>> BEGIN EXTRACTED INFORMATION
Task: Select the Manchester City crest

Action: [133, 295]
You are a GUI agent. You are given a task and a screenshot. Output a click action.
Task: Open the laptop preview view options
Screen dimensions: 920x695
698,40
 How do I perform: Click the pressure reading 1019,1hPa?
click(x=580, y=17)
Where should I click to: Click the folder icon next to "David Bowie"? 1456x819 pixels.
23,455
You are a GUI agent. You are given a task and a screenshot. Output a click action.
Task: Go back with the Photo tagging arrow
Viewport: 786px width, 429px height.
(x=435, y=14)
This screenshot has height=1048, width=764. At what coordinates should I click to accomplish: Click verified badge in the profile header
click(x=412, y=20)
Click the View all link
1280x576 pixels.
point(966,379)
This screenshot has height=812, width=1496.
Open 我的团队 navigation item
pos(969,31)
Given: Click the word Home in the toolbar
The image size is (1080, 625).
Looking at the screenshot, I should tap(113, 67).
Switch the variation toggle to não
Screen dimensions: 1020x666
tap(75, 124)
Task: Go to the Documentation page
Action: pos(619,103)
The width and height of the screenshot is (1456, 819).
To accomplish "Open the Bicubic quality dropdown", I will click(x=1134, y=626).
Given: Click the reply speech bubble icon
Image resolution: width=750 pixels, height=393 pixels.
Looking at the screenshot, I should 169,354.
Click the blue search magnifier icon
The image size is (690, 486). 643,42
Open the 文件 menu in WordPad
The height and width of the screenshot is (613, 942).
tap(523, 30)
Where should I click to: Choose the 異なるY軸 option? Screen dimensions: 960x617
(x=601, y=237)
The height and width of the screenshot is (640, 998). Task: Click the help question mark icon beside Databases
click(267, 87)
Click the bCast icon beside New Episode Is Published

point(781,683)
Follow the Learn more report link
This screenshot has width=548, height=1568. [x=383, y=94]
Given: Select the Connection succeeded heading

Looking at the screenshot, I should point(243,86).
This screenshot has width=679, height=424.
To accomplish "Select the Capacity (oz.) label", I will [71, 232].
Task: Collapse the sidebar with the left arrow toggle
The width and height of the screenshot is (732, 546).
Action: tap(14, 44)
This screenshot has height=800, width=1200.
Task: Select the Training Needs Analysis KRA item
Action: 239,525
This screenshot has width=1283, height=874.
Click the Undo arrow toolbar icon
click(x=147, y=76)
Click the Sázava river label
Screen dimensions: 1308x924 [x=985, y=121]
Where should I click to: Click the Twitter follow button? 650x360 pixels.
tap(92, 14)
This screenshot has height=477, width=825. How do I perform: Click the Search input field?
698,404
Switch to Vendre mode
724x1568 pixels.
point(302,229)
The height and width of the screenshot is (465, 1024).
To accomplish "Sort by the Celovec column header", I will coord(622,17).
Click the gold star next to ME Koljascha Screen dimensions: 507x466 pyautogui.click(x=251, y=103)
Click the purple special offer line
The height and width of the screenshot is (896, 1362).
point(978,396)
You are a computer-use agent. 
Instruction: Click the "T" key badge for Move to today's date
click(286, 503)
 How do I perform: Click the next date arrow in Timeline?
>> END EXTRACTED INFORMATION
Find every line in the data above that contains the word "next" and copy each of those lines in full.

OUTPUT FOR THIS TASK:
Where should I click to: Click the folder icon next to "David Bowie"? 1456x819 pixels.
Click the gold star next to ME Koljascha Screen dimensions: 507x466 pyautogui.click(x=251, y=103)
 How do I perform: Click the next date arrow in Timeline?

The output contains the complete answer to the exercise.